Elise Cooper:  Can you tell us something about the “The Gray Man” movie on Netflix?

Mark Greaney: It stars Ryan Gosling as The Gray Man, Court Gentry, and will be released on July 22. I read the script when they started filming.  I have also seen it and really liked it.  They did change some things.  With so many people involved in making the movie, there is always creative influences. Characters who were not in the first book but did come along later in the book series are introduced in the movie. It is true to the spirit of the longer story of the first book.
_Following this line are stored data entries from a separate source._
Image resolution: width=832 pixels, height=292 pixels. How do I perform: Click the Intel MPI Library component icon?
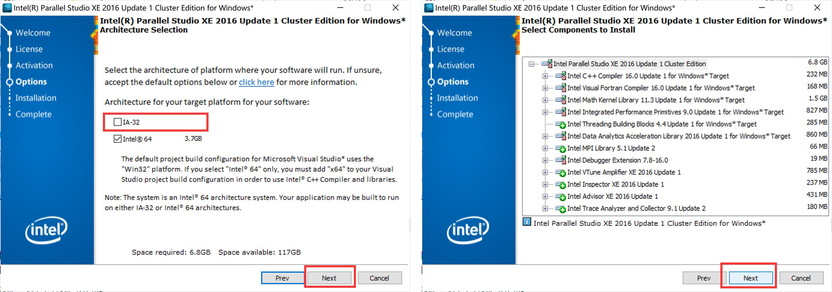[561, 148]
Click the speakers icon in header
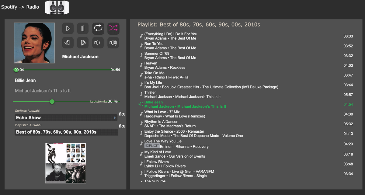Image resolution: width=365 pixels, height=195 pixels. (57, 7)
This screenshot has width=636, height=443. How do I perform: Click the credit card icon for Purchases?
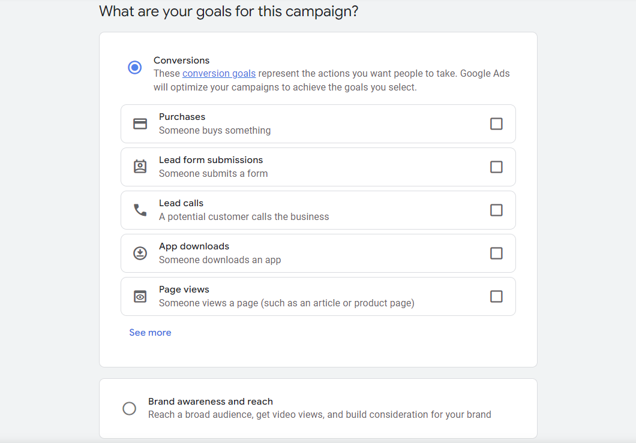(140, 123)
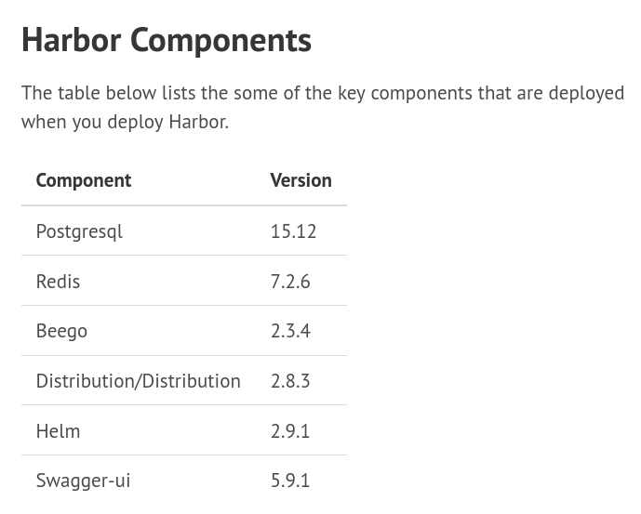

The dialogue was clever for the story.

EC: How did you get the idea for Armored, your latest book and will it be a series?
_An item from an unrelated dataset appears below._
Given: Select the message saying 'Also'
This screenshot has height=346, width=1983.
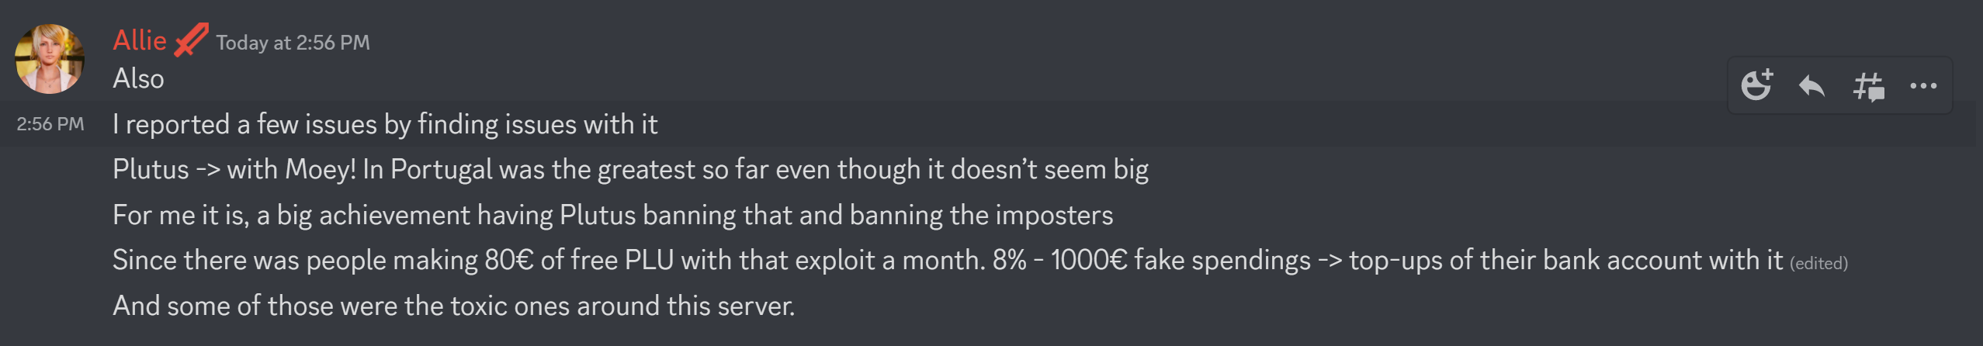Looking at the screenshot, I should coord(138,79).
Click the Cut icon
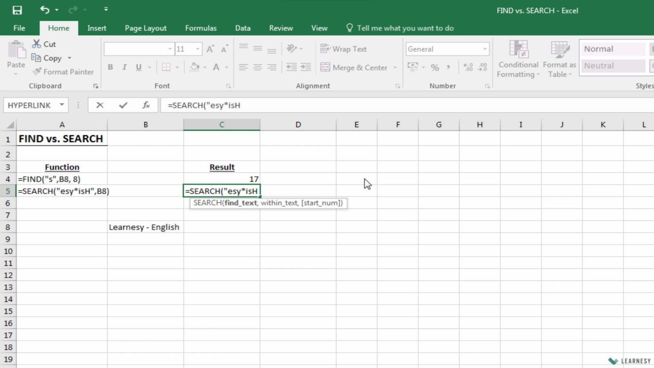This screenshot has width=654, height=368. tap(36, 43)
MG:  Yes, it will be a series. The idea came about when I was training in a school with firearms. This school trained a lot of civilian contractors.  There, I took a lot of classes that were designed for executive protection. It had a lot of running and gunning with team tactics.  I thought in 2009 about writing a story about these contractors. First it was an audio play, and now the novel has come out.

EC:  You put a different take on contracting firms?
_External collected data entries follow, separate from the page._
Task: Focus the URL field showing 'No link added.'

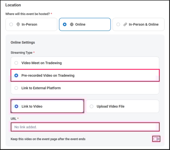Action: 85,127
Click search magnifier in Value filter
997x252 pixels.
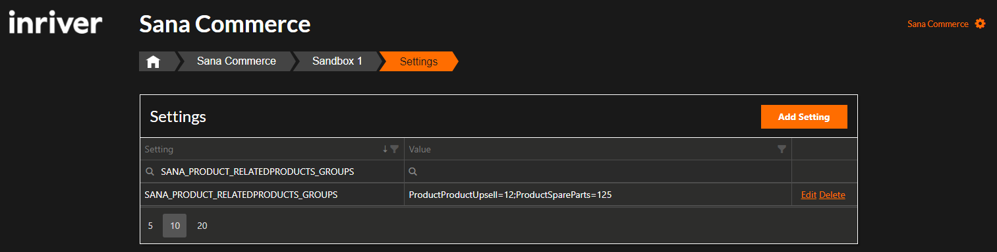click(x=413, y=172)
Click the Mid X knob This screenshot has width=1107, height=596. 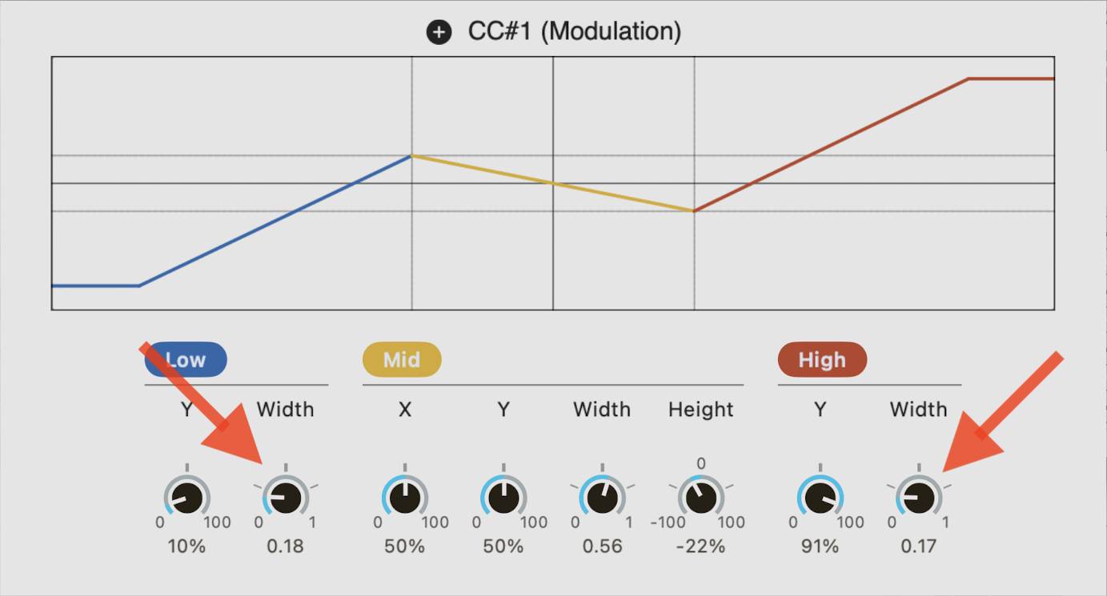405,498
MG:  Some are not loyal or supportive to their employees.  The one I created in this book, Armored Saint, is corrupt and dirty. Overall, the contractors themselves are awesome. Some of these companies have a reputation, which I wanted to dance around a bit. In the 2000s it was the heyday for these companies and now things have dried up.

EC:  How did you come up with the scene where Duffy saved the wife?

MG: Duffy had a mission that went wrong but did his job. I decided to do it in Beirut because there was an assassination of a presidential candidate fifteen years ago.  With that in the back of my mind I orchestrated the different roads and tactics.  I did not go over there but mapped it out.

EC:  How would you describe Duffy?

MG:  Very much a blue-collar worker.  Not at all like The Gray Man, not a secret spy, a Superhero, or Special Forces. But he was not a mercenary because he seeks justice. In the beginning of the story, he is not a leader, but a helper. When he lost his limb, he was depressed at the inability to financially support his family. But as a strong family man he was responsible and caring.  He has the desire and guts to get back out there even with the loss of a limb. Very courageous.

EC:  How would you describe Nichole, Duffy’s wife?

MG:  She was a Captain in the Army, flying helicopters. I wanted to write her as an alpha female. She is very assertive, someone who takes charge.  She is the opposite of Duffy who is very easy going. I think she wants to go back to the world where she was a leader, her natural habitat.  Overall, she is straight forward, no nonsense, and detailed.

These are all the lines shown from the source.